A food blogging Twitter friend of mine rightly said that the Twitter mob out to get him was ‘absurd’: “Can’t believe AA is now [a] trending [topic on Twitter]. The twitmob is absurd sometimes. Yes, it was a cruel, stupid thing to do. Get over it”. But he then went on to link to a piece by AA Gill “arguing fur is a good thing”. You know, he may have a point (I admit, I didn’t read the article). But I Tweeted back – “You have no problem with fur?!” I said, “Maybe if you’re in the arctic – but there’s a difference between ‘fashion’ and ‘practicality'”, then got very riled by his response “Fur predates concept of fashion. Arguments against it based on same class hatreds as arguments against fox hunting.”. I replied that “fur is generally unneccessary, unlike leather (where good alternatives are rare and expensive) – i am fine with it’s use when necessary but not as a fashion extra. [The use of fur] predating [fashion] is a ridiculous argument as [there have] been many advances in fabric technology since”. My friend pointed out that he’d bought a rabbit fur hat in Russia (to which I replied “let the russians wear rabbit fur hats. it gets cold there. you don’t need a rabbit fur hat, or fur trim collar, in London”) which he wears for skiing. Now I have no problem with the use of fur where justified but i think that “if there’s a viable, affordable alternative that works well, fur is unnecessary & shouldn’t be used”.
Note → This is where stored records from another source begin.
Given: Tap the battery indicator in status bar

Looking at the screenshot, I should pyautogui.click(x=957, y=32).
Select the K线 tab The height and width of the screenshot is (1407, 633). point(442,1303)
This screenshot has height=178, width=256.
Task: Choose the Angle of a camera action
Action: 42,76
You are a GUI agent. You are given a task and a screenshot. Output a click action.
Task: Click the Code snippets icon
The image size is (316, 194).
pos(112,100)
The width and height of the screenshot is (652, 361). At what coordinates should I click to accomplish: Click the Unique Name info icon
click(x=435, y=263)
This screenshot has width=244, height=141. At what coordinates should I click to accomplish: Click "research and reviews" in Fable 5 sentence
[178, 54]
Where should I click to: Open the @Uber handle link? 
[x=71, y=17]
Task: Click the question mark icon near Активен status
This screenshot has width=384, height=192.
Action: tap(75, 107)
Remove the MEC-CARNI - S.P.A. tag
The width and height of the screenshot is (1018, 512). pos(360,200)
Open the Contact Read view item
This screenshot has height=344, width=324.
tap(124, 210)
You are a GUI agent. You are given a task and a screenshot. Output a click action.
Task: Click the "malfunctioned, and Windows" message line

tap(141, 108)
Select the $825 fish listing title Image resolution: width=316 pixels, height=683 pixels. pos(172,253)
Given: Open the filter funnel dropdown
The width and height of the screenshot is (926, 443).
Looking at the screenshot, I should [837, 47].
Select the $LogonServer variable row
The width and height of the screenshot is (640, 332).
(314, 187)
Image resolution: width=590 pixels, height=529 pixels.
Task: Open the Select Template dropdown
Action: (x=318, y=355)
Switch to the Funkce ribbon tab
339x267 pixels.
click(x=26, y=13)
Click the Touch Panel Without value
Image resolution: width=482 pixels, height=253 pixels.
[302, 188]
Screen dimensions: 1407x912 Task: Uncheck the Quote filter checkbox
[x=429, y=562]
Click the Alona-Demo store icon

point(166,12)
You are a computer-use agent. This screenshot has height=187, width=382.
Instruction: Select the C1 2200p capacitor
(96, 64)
The debate continued, moving into the realm of fox hunting – the argument being that arguments against fur were based on class hatred, just as for fox hunting – dislike of “arrogant horsey people” by “angry poor people”. The argument was put that recreational hunting is “not pretty, but it’s not evil either, and nor should it be banned” and that “The fox isn’t tortured: it’s ripped to pieces in seconds. And the chase is as natural as anything you could think of”. Now I have no problem with nature, animals chase and kill each other all the time. But they do so for a reason (usually food) – not generally for sport, followed by a bunch of men in red coats with horns. Another friend of mine joined in and pointed out that an official inquiry identified that “foxes were often not killed by bites to the neck but further down the abdomen”. Not only that, but the argument that – prior to the (to my mind, traumatic) kill – the fox is chased counts as torture. I argued that “fox hunting is clearly an unnecessary, cruel and barbaric blood sport”.
There was another, far more important story, in the papers today about animals. It’s not about going vegetarian to save the planet, it’s about the need to think about the implications of your diet on the environment. Climate change expert Nicholas Stern has said:
I think that once people understand the great risks that climate change poses, they will naturally want to choose products and services that cause little or no emissions of greenhouse gases, which means ‘low-carbon consumption’. This will apply across the board, including electricity, heating, transport and food. A diet that relies heavily on meat production results in higher emissions than a typical vegetarian diet. Different individuals will make different choices. However, the debate about climate change should not be dumbed down to a single slogan, such as ‘give up meat to save the planet’.
I’ve posted about this before but it’s worth saying again. Food production accounts for 15-20% of the UK’s carbon emissions, much caused by livestock. One study from 2007 suggested that the CO2-equivalent emissions of global warming gases from beef production could be as much as 50 times the weight of the meat itself. Chris Goodall has pointed out that “the reaction to Lord Stern’s statement has been unpleasantly vicious. People have seen his views as another illustration of how “climate change” will be used as an excuse for the elite to limit the choices of ordinary people. We are already being told to drive less, not to fly and to buy dim lightbulbs. Stern’s comments suggest a future campaign to reduce our hamburger consumption”.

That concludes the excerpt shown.